Is neighbour noise the next pandemic pain?

Cartoon houses Noise Polution

Noise reduction is one of the few benefits of the global pandemic, but there is also a downside.

Over the past 11 months, we have been writing about how noise pollution has reduced in cities all around the world as a result of the pandemic. In fact, we noted that
it has been one of the very few benefits of Covid-19:

But, as our cities and business districts quieten, it appears that our neighbourhoods have gotten noisier. Workplace wellbeing puts good acoustical performance at the
heart of healthy workplaces, as we covered here previously:
But, what happens when your home is also your workplace, as is the current situation for most people around the world?

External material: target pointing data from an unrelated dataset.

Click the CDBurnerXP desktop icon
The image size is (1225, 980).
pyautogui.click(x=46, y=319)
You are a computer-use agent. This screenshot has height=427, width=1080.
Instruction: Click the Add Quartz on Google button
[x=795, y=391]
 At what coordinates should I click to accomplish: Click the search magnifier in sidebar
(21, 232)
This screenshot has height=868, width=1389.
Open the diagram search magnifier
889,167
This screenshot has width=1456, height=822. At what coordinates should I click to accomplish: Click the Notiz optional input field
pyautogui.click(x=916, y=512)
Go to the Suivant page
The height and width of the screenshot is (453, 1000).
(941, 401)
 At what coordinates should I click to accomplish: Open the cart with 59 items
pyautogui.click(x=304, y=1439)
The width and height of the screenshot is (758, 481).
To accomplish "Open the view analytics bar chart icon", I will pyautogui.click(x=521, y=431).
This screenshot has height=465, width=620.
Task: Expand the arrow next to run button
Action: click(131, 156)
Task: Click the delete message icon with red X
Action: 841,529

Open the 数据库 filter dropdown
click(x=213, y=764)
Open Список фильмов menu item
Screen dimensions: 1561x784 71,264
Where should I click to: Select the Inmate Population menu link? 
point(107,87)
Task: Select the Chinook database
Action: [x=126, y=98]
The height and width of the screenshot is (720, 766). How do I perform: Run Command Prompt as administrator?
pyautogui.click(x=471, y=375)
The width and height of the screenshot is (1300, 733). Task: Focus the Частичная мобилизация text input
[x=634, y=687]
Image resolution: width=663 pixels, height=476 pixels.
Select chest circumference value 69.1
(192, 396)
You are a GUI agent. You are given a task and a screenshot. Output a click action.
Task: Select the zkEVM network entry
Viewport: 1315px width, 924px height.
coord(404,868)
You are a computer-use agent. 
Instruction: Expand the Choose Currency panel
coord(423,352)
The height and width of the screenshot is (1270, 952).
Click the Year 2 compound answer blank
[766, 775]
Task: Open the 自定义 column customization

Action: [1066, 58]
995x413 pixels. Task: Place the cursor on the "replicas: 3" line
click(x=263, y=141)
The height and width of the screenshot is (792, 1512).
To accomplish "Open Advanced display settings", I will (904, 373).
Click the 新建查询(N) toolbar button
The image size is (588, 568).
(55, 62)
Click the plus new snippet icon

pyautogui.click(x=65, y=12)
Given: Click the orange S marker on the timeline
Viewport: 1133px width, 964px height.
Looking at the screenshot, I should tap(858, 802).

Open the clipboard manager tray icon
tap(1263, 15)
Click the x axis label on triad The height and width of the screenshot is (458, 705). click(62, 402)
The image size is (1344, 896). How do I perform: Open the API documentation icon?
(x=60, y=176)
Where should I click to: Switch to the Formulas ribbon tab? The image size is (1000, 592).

According to a recent article in the Toronto Star titled ‘Neighbourhood noises getting on your nerves?’, a quarter of Canadians believe their lives are noisier now than
they were prior to the outbreak of Covid-19 and the resulting restrictions. This insight comes from a new online survey of a representative national sample by Research Co. in
which 27 percent of Canadians say their city or town has become noisier over the past year. Nuisance noises include the usual offenders of traffic, car alarms and dogs
barking, however, one new addition to the list of usual nuisance noises is “loud people outside their home”. This is likely as a result of the ban on socialising and
having indoor household visits, however, even if it is understandable, it might not be tolerable for neighbours.

The article raises an interesting question and it is one that we have raised here previously: Have neighbourhoods actually become noisier since early 2020 or are people
becoming more intolerant of annoying sounds?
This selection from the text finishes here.